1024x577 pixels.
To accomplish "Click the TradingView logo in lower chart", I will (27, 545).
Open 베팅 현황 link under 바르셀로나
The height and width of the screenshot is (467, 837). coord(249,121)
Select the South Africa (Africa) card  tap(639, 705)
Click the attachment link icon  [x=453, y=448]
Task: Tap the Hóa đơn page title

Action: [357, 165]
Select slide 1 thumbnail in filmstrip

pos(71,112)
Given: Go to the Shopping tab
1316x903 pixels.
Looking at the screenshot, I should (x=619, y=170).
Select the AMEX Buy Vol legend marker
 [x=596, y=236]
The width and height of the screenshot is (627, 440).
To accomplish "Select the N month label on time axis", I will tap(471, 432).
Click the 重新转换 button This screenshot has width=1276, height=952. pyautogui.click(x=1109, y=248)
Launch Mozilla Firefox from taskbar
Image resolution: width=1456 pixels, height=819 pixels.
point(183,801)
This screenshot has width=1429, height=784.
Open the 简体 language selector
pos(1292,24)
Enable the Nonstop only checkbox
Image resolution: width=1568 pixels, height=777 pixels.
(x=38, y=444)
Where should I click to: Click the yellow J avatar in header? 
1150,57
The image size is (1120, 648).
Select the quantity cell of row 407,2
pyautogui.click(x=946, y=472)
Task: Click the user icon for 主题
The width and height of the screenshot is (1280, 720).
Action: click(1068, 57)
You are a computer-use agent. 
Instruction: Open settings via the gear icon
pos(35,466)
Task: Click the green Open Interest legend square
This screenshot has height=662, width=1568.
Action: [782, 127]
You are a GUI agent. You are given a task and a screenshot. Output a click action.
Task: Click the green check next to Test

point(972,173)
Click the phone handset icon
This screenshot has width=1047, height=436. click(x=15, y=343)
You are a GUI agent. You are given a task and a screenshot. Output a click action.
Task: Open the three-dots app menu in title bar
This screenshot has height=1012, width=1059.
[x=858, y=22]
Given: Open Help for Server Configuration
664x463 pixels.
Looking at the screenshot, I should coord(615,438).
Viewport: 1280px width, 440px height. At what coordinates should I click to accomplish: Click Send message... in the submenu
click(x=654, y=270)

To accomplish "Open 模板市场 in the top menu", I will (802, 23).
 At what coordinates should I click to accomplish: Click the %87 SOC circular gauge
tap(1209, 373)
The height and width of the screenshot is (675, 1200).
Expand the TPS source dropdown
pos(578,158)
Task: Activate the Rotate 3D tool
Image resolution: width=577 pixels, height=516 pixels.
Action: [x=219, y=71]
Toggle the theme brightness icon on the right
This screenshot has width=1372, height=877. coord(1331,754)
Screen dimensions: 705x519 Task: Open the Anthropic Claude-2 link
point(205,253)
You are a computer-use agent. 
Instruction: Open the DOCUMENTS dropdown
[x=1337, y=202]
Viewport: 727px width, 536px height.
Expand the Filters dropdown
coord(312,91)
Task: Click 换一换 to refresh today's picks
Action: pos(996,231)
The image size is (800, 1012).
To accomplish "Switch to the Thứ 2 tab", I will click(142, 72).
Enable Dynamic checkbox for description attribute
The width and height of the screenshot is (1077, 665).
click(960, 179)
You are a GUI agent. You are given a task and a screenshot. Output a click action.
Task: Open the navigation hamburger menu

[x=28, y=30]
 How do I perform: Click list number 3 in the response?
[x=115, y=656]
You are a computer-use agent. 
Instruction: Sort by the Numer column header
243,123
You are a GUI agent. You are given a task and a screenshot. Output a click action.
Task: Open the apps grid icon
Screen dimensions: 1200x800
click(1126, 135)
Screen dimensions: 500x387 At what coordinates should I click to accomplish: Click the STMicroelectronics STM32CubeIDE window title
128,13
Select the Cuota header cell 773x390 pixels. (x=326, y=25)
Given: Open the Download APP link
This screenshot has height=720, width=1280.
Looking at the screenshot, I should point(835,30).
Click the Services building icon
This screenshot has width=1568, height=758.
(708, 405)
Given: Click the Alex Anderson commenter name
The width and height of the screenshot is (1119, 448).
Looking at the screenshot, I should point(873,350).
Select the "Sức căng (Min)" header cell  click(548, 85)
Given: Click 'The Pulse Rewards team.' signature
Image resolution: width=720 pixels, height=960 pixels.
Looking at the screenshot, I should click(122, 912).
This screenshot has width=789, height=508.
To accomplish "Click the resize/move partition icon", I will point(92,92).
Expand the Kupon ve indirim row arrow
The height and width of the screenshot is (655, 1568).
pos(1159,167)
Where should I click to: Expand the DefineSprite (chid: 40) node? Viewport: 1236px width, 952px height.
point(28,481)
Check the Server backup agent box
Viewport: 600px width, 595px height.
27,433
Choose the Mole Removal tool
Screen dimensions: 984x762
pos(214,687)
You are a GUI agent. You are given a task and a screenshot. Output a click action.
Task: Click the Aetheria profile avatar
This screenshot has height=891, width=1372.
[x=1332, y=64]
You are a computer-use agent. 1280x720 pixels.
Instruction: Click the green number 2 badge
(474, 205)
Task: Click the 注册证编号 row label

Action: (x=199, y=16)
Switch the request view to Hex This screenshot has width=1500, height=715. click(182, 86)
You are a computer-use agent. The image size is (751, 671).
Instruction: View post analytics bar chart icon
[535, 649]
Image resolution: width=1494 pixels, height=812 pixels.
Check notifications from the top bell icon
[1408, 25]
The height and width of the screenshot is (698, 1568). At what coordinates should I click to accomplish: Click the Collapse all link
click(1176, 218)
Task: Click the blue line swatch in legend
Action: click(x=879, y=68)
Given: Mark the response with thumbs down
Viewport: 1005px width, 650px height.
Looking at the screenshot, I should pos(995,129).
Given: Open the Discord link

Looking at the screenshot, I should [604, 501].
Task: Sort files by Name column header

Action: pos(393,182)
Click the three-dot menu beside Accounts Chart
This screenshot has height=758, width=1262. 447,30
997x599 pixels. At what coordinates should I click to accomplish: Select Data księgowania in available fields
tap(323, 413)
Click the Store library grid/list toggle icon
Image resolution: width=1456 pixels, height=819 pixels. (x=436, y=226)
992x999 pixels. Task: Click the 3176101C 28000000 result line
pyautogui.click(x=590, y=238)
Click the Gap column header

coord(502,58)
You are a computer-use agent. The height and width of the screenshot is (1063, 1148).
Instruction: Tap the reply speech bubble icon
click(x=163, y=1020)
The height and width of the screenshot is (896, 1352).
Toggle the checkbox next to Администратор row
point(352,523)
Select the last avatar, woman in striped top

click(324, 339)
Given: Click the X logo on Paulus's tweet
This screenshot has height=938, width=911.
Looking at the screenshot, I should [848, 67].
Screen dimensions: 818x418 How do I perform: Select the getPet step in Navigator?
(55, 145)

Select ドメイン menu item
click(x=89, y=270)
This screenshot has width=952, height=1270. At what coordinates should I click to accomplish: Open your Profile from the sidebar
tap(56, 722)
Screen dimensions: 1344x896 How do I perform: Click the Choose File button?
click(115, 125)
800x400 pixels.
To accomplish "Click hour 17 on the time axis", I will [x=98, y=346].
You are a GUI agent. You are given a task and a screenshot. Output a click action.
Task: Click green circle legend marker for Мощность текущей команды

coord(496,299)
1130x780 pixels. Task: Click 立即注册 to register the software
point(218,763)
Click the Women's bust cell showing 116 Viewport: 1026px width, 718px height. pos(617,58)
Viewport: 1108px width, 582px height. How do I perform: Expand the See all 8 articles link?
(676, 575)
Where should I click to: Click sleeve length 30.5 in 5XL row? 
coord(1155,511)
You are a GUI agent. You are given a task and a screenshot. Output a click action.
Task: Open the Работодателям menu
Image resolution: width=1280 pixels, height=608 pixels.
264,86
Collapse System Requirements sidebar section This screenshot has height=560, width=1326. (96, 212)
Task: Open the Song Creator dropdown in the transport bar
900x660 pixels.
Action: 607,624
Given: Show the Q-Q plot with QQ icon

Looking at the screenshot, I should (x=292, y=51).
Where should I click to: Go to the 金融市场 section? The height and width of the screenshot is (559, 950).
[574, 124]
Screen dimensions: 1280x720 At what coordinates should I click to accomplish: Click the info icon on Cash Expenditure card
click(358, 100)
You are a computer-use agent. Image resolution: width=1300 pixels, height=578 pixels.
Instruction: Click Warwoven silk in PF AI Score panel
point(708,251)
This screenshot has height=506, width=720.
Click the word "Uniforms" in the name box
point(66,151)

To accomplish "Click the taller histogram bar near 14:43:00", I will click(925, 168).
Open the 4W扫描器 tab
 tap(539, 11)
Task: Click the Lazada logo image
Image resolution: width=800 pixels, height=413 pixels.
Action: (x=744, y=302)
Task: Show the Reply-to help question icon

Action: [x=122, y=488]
________________
Can you rewrite the stretch of rows from the line containing "Task: Tap the Hóa đơn page title" through the line containing "[x=596, y=236]", putting "Choose" in place of "Select" and keeping everything else the same?

• **Correct response**:
Task: Tap the Hóa đơn page title

Action: [357, 165]
Choose slide 1 thumbnail in filmstrip

pos(71,112)
Given: Go to the Shopping tab
1316x903 pixels.
Looking at the screenshot, I should (x=619, y=170).
Choose the AMEX Buy Vol legend marker
 [x=596, y=236]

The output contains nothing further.